» **What you should do**
Look for the line with "Click the Vis manglende afslag label" in the entries below, then extract that line and all lines after it exactly, with pictures left out.

*** Given entries ***

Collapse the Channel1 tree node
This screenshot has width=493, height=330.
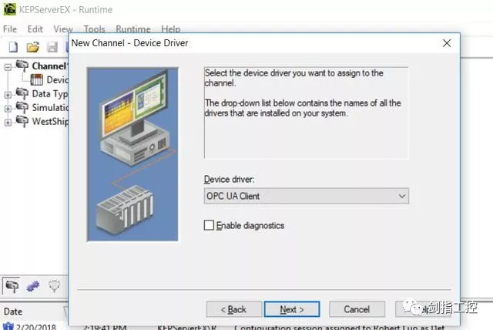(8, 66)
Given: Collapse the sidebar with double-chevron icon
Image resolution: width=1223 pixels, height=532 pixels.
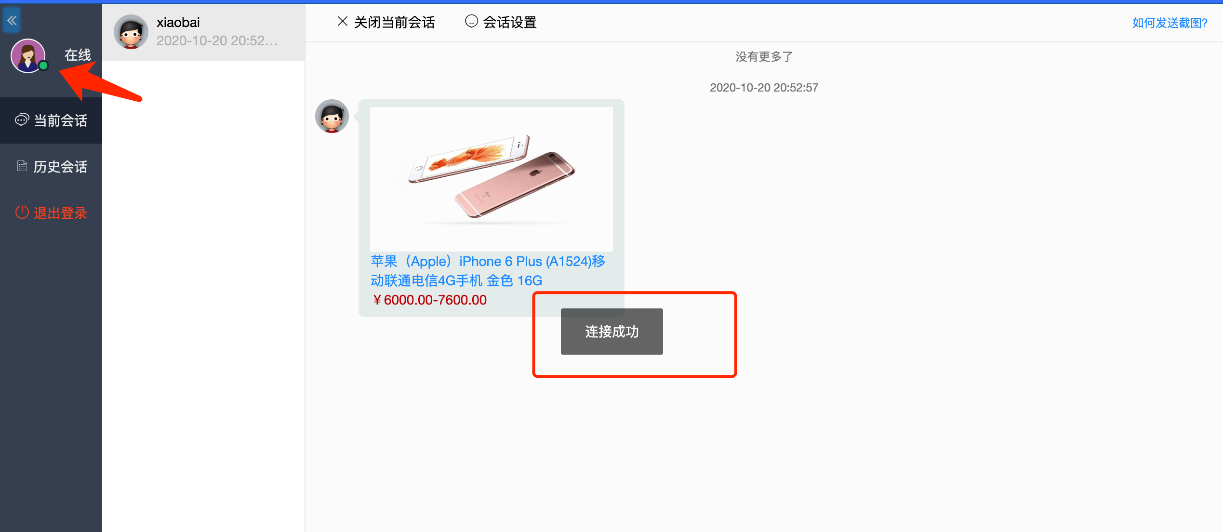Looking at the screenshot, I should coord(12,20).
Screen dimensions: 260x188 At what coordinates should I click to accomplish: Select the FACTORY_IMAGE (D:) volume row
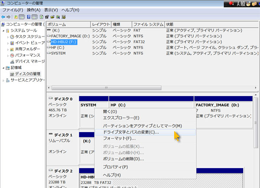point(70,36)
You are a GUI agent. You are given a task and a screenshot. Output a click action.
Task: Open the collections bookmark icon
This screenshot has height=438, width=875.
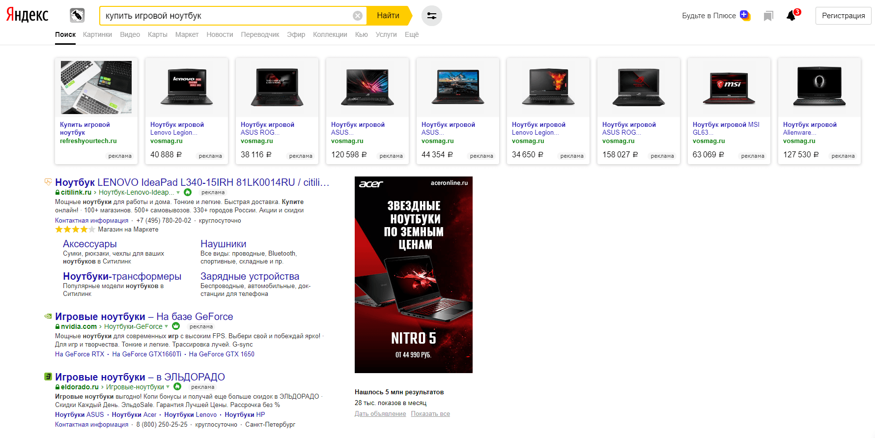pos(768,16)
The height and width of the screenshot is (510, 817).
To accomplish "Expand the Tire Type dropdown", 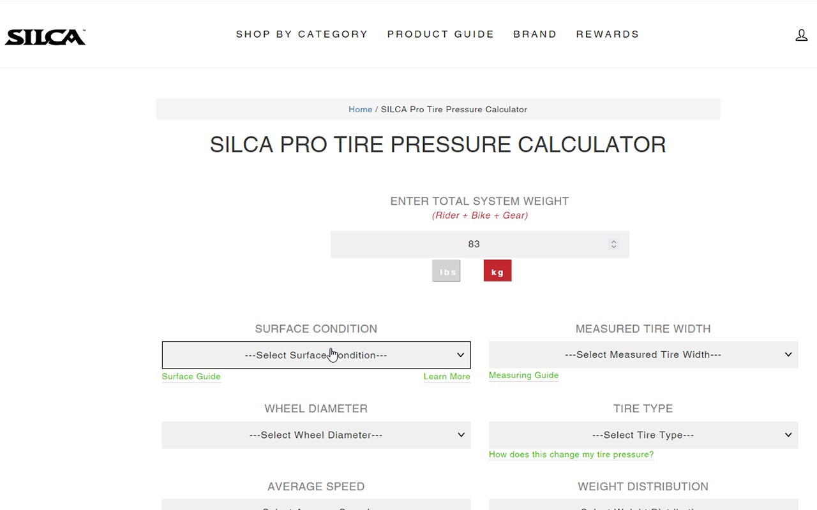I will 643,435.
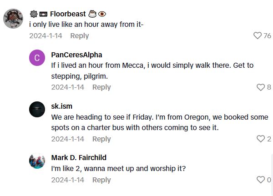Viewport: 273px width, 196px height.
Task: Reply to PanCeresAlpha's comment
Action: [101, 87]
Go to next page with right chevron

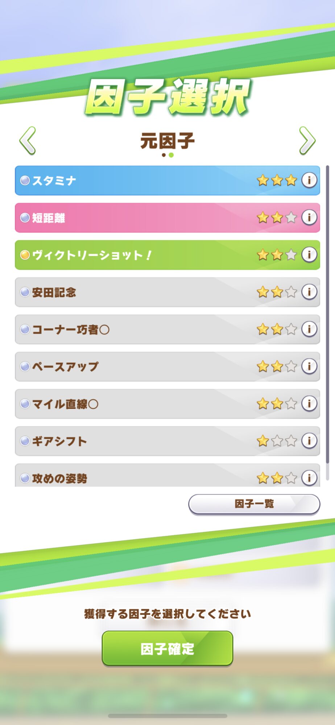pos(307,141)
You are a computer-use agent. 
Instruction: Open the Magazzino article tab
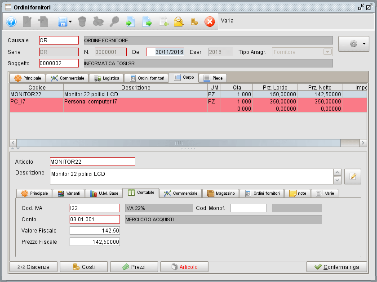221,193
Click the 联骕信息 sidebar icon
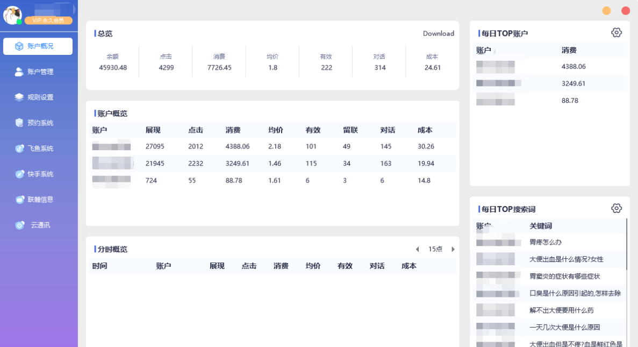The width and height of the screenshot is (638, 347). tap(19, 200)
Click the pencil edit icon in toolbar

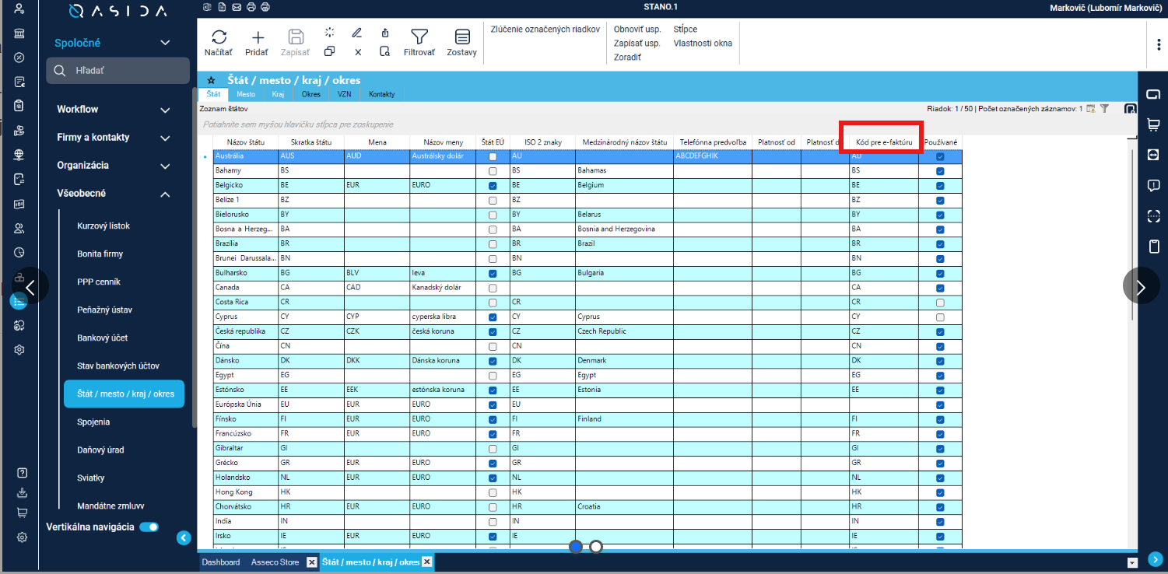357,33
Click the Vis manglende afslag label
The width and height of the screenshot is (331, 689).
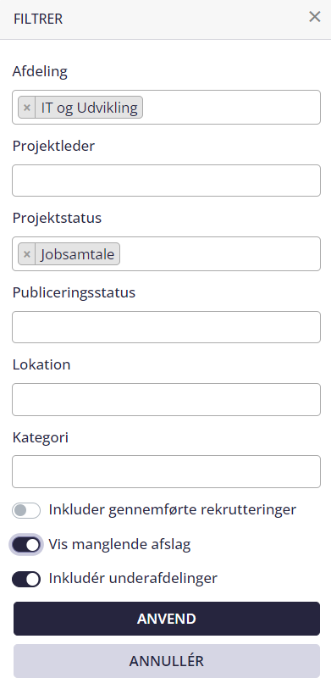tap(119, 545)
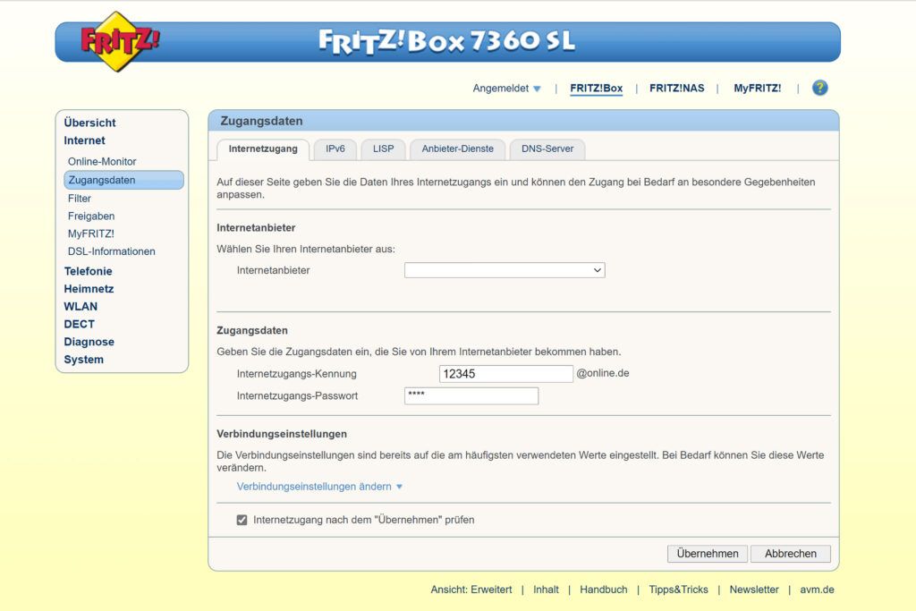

***

» **Exercise answer**
Click the Vis manglende afslag label
The width and height of the screenshot is (331, 689).
tap(119, 545)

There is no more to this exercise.